Le réveil de la farce

Aux temps reculés du moyen-âge, le rôle du théâtre était essentiellement à la représentation et à la mise en scène du religieux et du sacré. Drames, mystères,  passions pascales, jeux de la nativité, de paradis et des rois fournissaient l’essentiel du répertoire que les comédiens jouaient en public. Les représentations pouvaient durer des jours entiers. C’est long même dans une perspective temporelle d’il y a mille ans. Surtout quand les ressorts dramatiques connus de tous ne réservent plus aucune surprise. Aussi les troupes eurent-elles recours pour conserver l’attention de leur public à un petit stratagème des plus subtils. Ca et là au cours de la représentation qui s’éternisait on intercalait de petites saynètes décalées dans un registre des plus  profanes allant de la satire à la grivoiserie. On puisa dans le vocabulaire culinaire pour désigner ces délicieux

interludes qui remplissaient une pièce de théâtre comme une “farce” pouvait le faire pour une viande ou une volaille. Le mot d’une richesse évocatrice certaine s’imposa avec le succès que l’on sait même si, sans être tombé en complète désuétude, il sonne un brin surrané.

C’est pourtant le terme approprié pour qualifier ces deux intermèdes de petit guignol qui en plein temps de l’avent sont venus rythmer le drame politique qui se jouait en direct sur la scène de ce pays à la laicité si lamentablement revendiquée en plein temps de Noël. Les deux farces de la COP21 et des élections régionales n’auront pas démérité dans le registre comique troupier au pathos ficelé gros comme une corde de pendu. Le réveil de la farce des régionales aura au moins eu le mérite d’attirer plus de spectateurs en deux dimanches dans les urnes que le septième opus tant attendu de la fameuse saga passée sous pavillon de la souris aux grandes oreilles. Mais fi de spectacle. Les représentations sont terminées. Nous voici en janvier, ses frimas enfin au rendez-vous, ses chiens qui aboient mollement au loin, ses chats qui ronronnent et ses souris qui dans les caves de certaines mairies du Nord ont bien de quoi chicoter joyeusement en se gavant de bulletins socialistes lâchement abandonnés entre deux tours.
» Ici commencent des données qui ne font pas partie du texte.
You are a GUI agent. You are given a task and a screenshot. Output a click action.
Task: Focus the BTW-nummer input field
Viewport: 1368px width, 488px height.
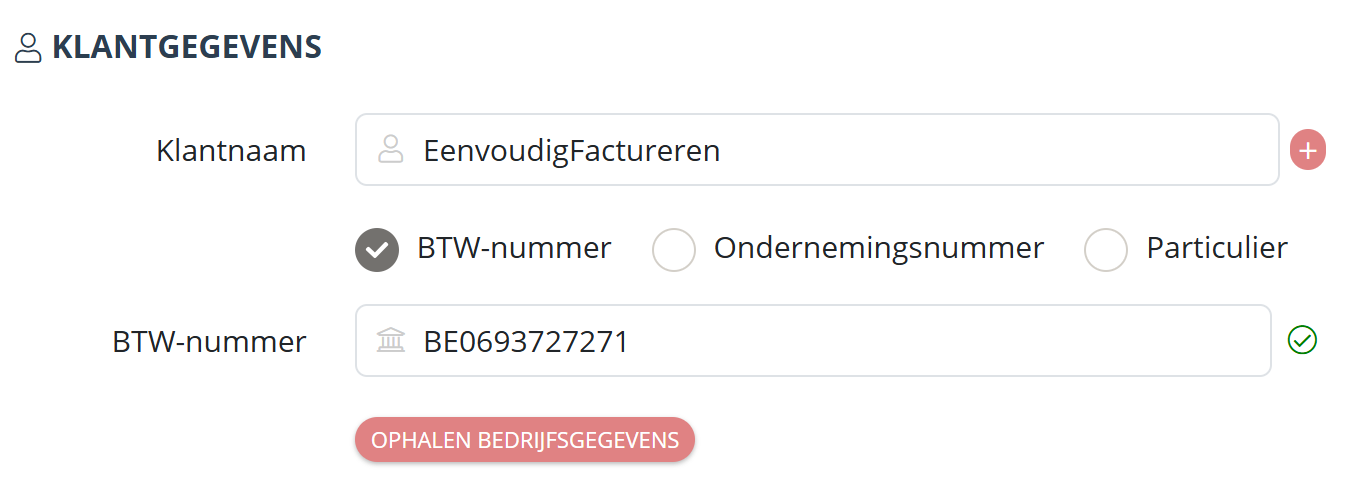coord(813,341)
La trêve est finie. Calez bien vos imaginations au risque d’en rendre indigestes les quelques miettes abandonnées des récentes galettes. Rentrez chez vous ! Gardez vos voeux et vos résolutions minables de militants désabusés, de laïcards post depressifs. Deux mille seize n’aura pas lieu. Seul deux mille dix sept compte !

Deux mille dix sept et son calendrier. Son évènement majeur. Cette aberration constitutionnelle, cette gangrène de la vie politique de la nation, ce furoncle sur le cul de la république qui, tous les  cinq ans, voit se jouer un drame qui nous ramène aux temps salement réactionnaires de la féodalité. J’ai fait un rêve comme disait l’autre. Un rêve particulièrement éprouvant. C’était le lendemain de ce drame terrible de novembre. J’ai révé qu’un chef d’état faisait admettre à un congrès réuni la necessité de privilégier le temps long de la réflexion et de l’intelligence au temps court de l’émotion sans pour autant négliger ce dernier. J’ai rêvé d’un chef revendiquant justement l’intelligence comme seule bataille à mener.
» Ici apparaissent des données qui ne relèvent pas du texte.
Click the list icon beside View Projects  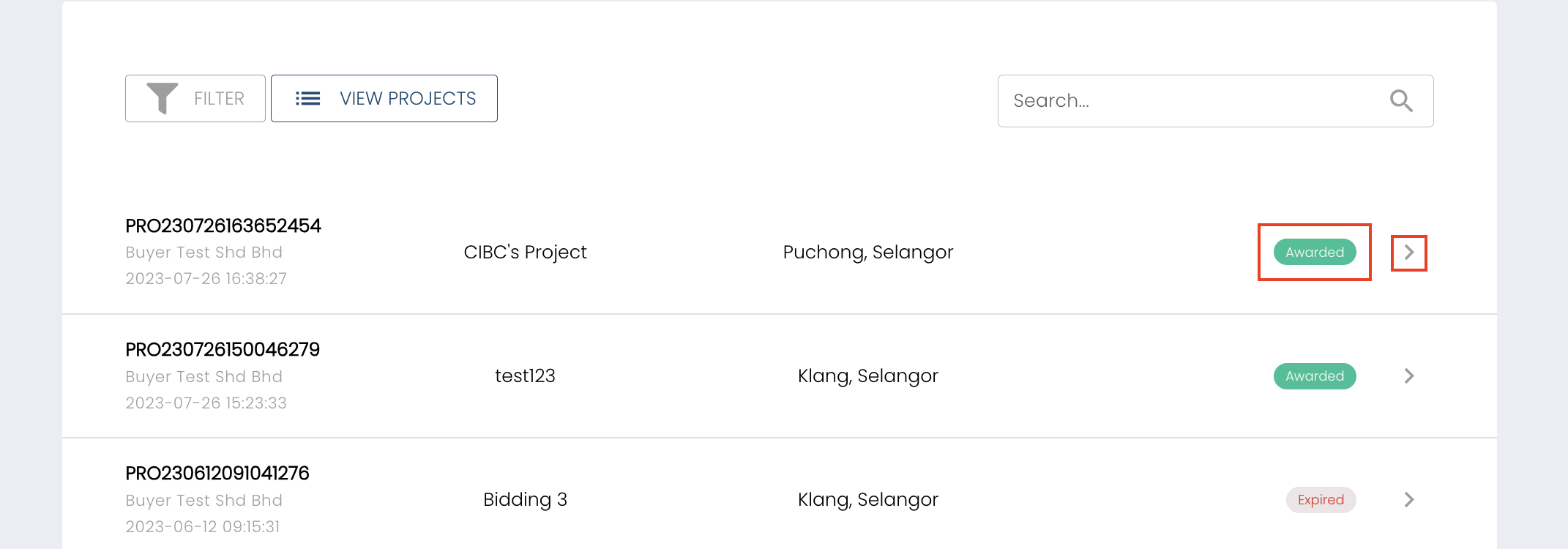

Soudain il devenait possible de faire du pédagogique à l’échelle d’une nation et de repousser cette élection mal bricolée en surmontant les incompréhensions et en anesthésiant les fausses peurs et les délires de tous bords, surtout les extrêmes et de toutes couleurs. Puis l’euphorie du rêve a tourné au cauchemar quand une bande de farceurs tous labellisés énarques ont compris qu’ils pouvaient perdre cette élection mais gagner la prochaine, la grande, l’indispensable, celle qui verrait leur chef en bonne position de garder son fauteuil d’homme providentiel. Le plus  éprouvant était, au réveil, de réaliser que cette farce était bien réelle.